All the basic elements and characters of the story are the same in this version, but executed quickly and in miniature. We are never allowed to really bond with Dorothy on her magical journey or shiver at the dastardly antics of the evil witch, which undercuts some of the tunes that are meant to lift and inspire ("To Be Able to Feel," "Believe in Yourself").

That said, the actors who play Dot and her motley trio of traveling companions in this mixed-race Cain Park production do their utmost to wrench this material out of the mediocre. As Dorothy, Malika Petty is cute and fresh, even though her powerful voice sometimes skates slightly out of control.

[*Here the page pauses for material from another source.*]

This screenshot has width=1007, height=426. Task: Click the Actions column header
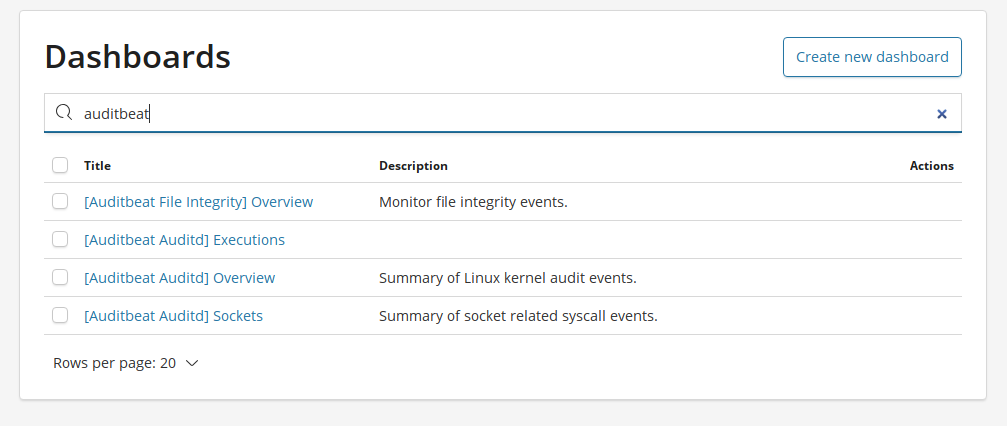(x=931, y=166)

Burly Darryl Lewis has a compelling stage presence that nicely plays against his persona as the meek and cowardly lion. And Nathan A. Lilly exudes "heartless" soul as the ever-rusting Tinman. Although why this man of metal doesn't have taps on his shoes for his dance steps is a mystery.

Unfortunately, on this night the players' amplified singing voices were often submerged by the orchestra, rendering many of the not-so-familiar lyrics an exercise in lip-reading.

Once in Munchkinland, Dorothy meets the little folks, who are costumed colorfully and cleverly by Russ Borski, and seated on rolling stools. Unfortunately, director Pierre-Jacques Brault has the diminutive ones speak in a piercing screech that is often indecipherable.

Other standouts in the cast include Dan Call, who chews the scenery with relish as a drag-show-emcee version of the good witch Addaperle, and Colleen Longshaw as Glinda, who nails her solo "A Rested Body Is a Rested Mind." But Kelvette Beacham never manages to conjure the appropriate level of nastiness in the role of wicked Evillene.

As the Wiz, Kyle Primous (who also doubles as Uncle Henry) has style to spare, but his second-act appearance, just after peeing in the "Throne Room" commode, gives a whole new meaning to the show's title.

All in all, this is a competent production that largely overcomes its glitches, especially if you clue the younger ones in to the plotline beforehand.